═════ Passage ═════
Unpaid Debts Could be Taken Out of COVID Relief Payments
Do you have any unpaid debts? If so, they could take a bite out of your $1400 stimulus relief payment.
According to this Fox Business article, debt collectors will be able to garnish money from stimulus checks being sent to people who owe money.
You may be asking why money for unpaid debts can be seized from this stimulus as opposed to the other two relief payments. It's because, unlike the first two rounds of money, this bill - the $1.9 Trillion American Rescue Plan - was passed through budget reconciliation. This allowed the Democrat-sponsored bill to pass with zero support from Republicans.
Standalone legislation would need to be passed to prevent creditors from taking hold of stimulus checks. And that's what the American Bankers Association and a coalition of groups are writing congressional leaders to do in a letter to them.
The economic impact payments are intended to help families purchase food and other necessities to make ends meet. Many people were already struggling prior to the coronavirus crisis and millions have now been laid off or had their hours cut.”
The chairman of the Senate Finance Committee - Sen. Ron Wyden (D-Oregon) - says he intends to do that by filing a separate bill. But, he wants Republican support on this one.
While Democrats intend to protect the third payment from private debt collectors, Senate rules did not allow us to include that protection in the American Rescue Plan," Wyden said in a statement. "I will be introducing standalone legislation to ensure families receive their much-needed relief payments."
As explained in the Fox Business article, It took many state and local governments to adopt protections to keep stimulus checks in the first round of payments from being seized by creditors. The second round of payments had a provision included by Congress that kept creditors from garnishing money.
$1400 checks/payments are being sent to individuals earning $75,000 or less, $2800 to couples earning $150,000 or less, and an additional $1,400 for each dependent child claimed on a family's most recent tax filing.
═════ Supplied material ═════
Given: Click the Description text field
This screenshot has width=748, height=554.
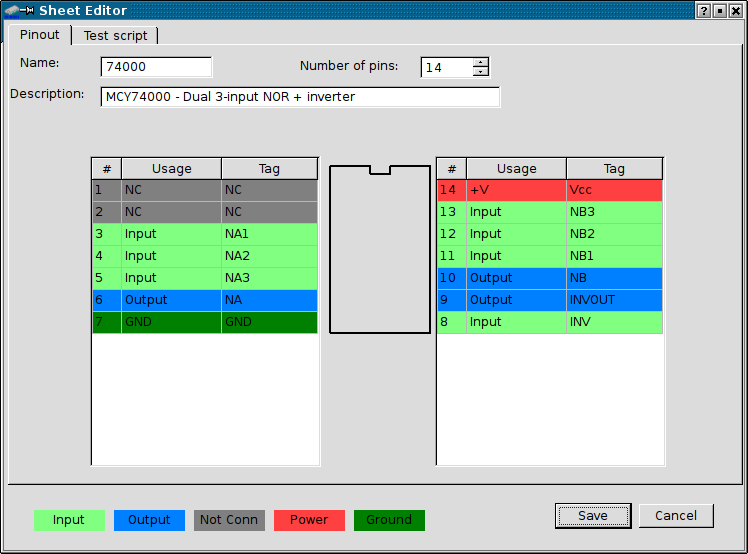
═════
§ Task item
Decide whether each statement agrees with the article on COVID relief payments, answering yes or no and quoting the words of the article that settle it.
1. The $1.9 Trillion American Rescue Plan was passed through budget reconciliation.
2. The second round of payments had no protection against creditors garnishing money.
3. Couples earning $150,000 or less are being sent $2800.
The data has no connection to the article on COVID relief payments.

§ Result of this exercise
1. Yes: "this bill - the $1.9 Trillion American Rescue Plan - was passed through budget reconciliation"
2. No: "The second round of payments had a provision included by Congress that kept creditors from garnishing money."
3. Yes: "$2800 to couples earning $150,000 or less"